A Fox, pobre coitada, acumula em seu histórico um conjunto de obras ruins. Já não bastasse a ausência de coerência na cronologia de X-Men, sua franquia mais lucrativa, o estúdio ainda guarda em seu currículo as terríveis lembranças de X-Men Origens: Wolverine e o recente e não menos patético Quarteto Fantástico. E, como algumas manchas do passado precisam ser superadas – e esquecidas –, é preciso encontrar meios de sobrepujá-las.  

Deadpool surge como uma luz para que a Fox encontre a esperança de dias de glória. A película, que passou anos em fase de produção, e que teve uma forte campanha de marketing impulsionada quase que totalmente por Ryan Reynolds, finalmente conseguiu seu espaço para apresentar o Mercenário Tagarela de maneira cômica e satisfatória. E sobra espaço para o personagem zoar com os filmes mencionados acima.


O enredo do filme é simples e contado em estilo não linear. Wade Wilson (Reynolds) é um mercenário com passado sanguinário, mas que atualmente vive para ajudar pessoas que se sentem oprimidas de alguma forma. No bar onde os outros mercenários se reúnem, ele conhece a prostituta Vanessa (Morena Baccarin) e ambos iniciam uma relação amorosa.

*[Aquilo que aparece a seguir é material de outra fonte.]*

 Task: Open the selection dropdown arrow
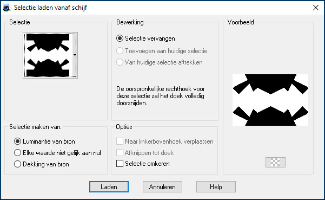(75, 55)
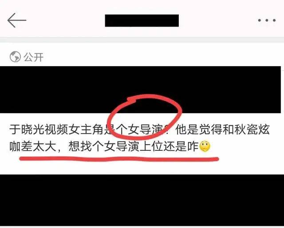
Task: Click the text 视频女主角
Action: coord(73,129)
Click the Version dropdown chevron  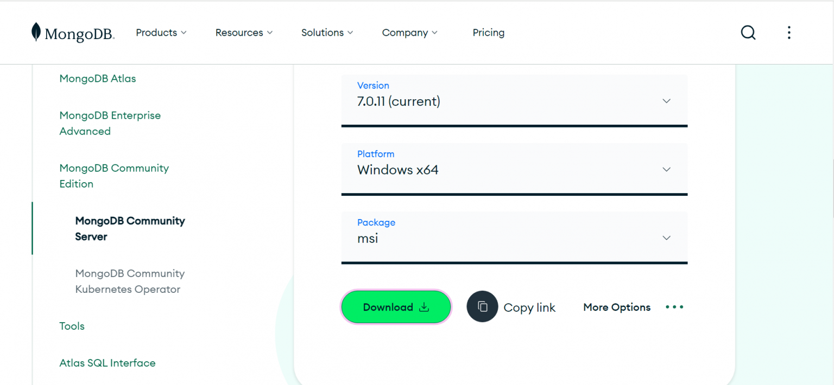click(666, 100)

Porém, não é o amor que causa a maior reviravolta na vida de Wade; o encarregado disso é o câncer em estado avançado que se espalhou por várias partes do seu corpo. Logo surge um misterioso homem que faz uma proposta aparentemente irrecusável ao moribundo: curar sua doença e transformá-lo em herói. E após um longo processo de experimentos brutais e tortura, nasce Deadpool, com super força e poderes regenerativos.

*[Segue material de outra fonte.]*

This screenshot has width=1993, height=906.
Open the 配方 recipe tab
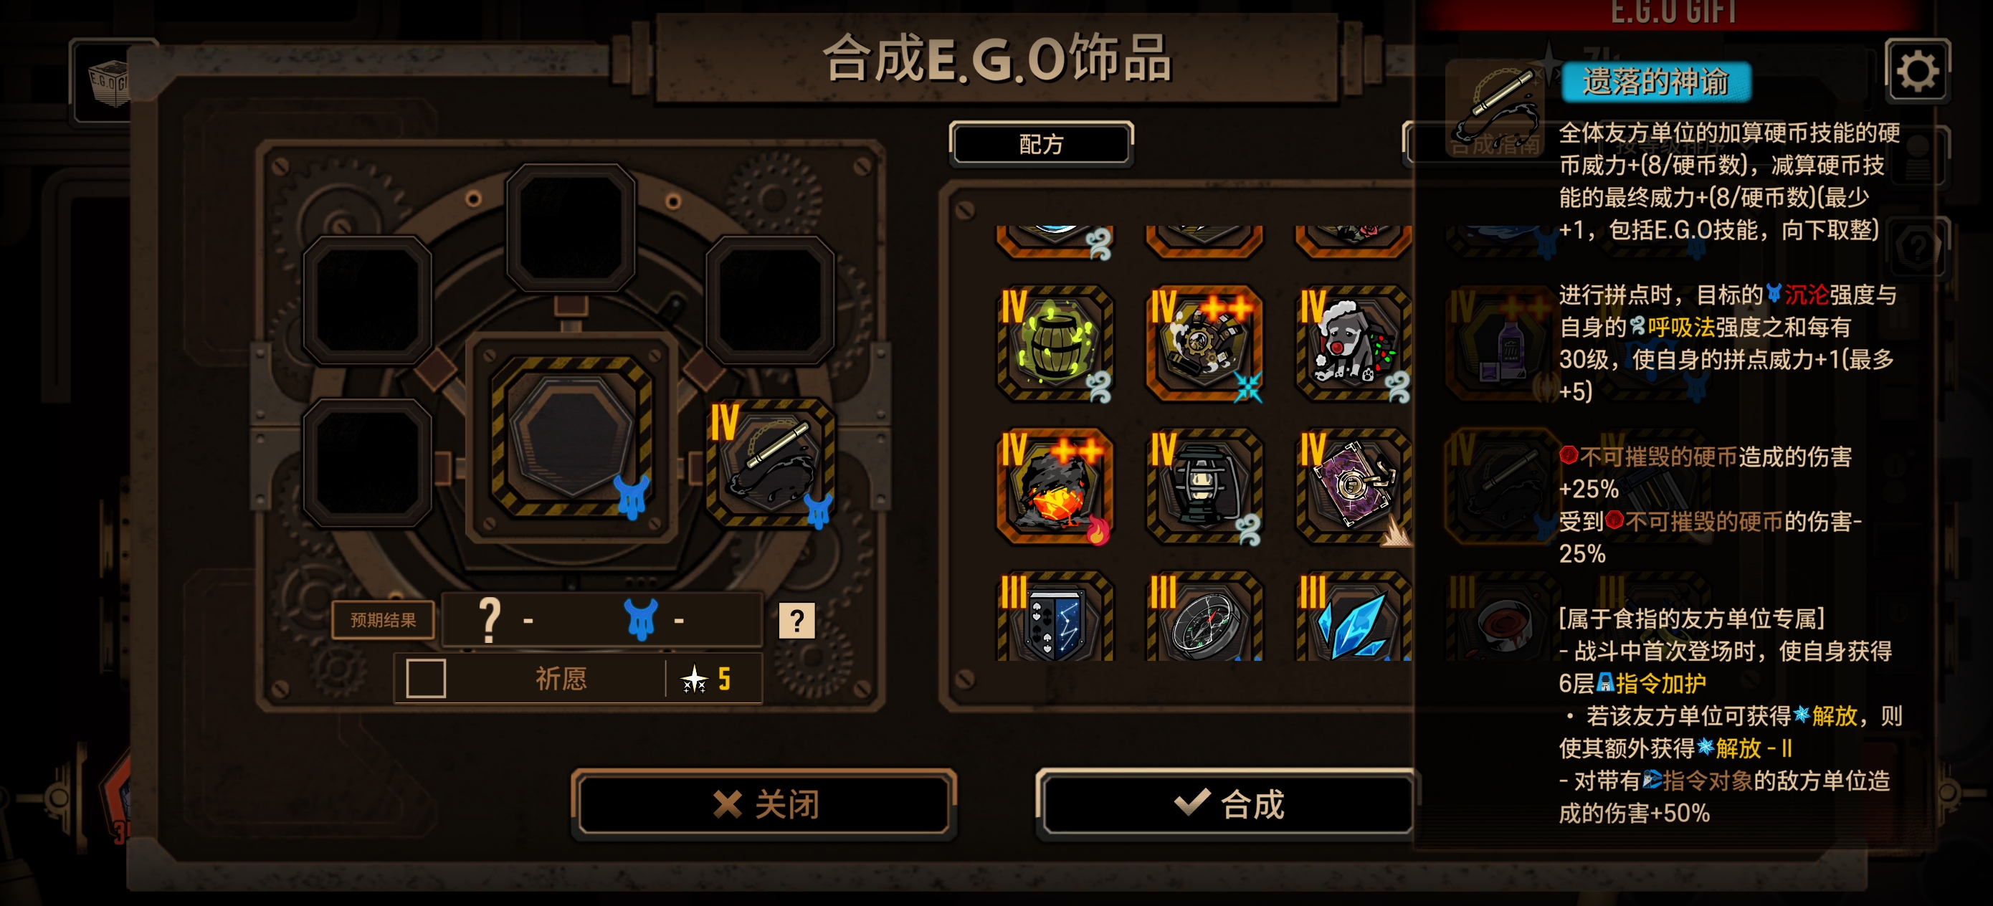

Deadpool é uma obra, digamos, diferenciada. É o primeiro longa de herói com classificação etária alta, por isso espere muito sangue, palavrões e um pouco de nudez. Além do aspecto sanguinário, o filme também traz dos quadrinhos outra forte característica: a quebra da quarta parede, em que o personagem fala diretamente com o público, que inclusive muitos fãs interpretam como esquizofrenia. 


A façanha para que esses elementos não prejudiquem a trama e faz com que ela tenha um clima, de certa forma, mais amigável, deve-se aos roteiristas Rhet Reese e Paul Wernick, responsáveis pelo roteiro do magnífico Zumbilândia. Os diálogos são repletos de piadas (algumas metalinguísticas) e referências à cultura pop (nem o Lanterna Verde de 2011 escapa), algo que a dupla de escritores sabe fazer muito bem.

Contudo, a comicidade exacerbada pode se tornar um defeito quando o resto do quadro geral é ignorado. O enredo funciona bem no quesito história de origem, embora o fio condutor seja raso e previsível, e o clímax seja composto por clichês. Fora isso, a presença de dois personagens dos X-Men revela um artifício desesperador da Fox em incluir o Mercenário Tagarela em algum filme futuro dos mutantes.


Deadpool, certamente, foi uma aposta arriscada. Dirigido por Tim Miller, diretor estreante, e com um orçamento abaixo da média, o resultado da obra é uma bela surpresa e talvez seja o melhor trabalho da carreira de Ryan Reynolds. O segundo filme já foi confirmado e a Fox conseguiu o que queria: estabelecer uma nova franquia de sucesso e encher os seus cofres de dinheiro. Parece que as manchas no histórico não serão mais problema. É tempo de uma nova era.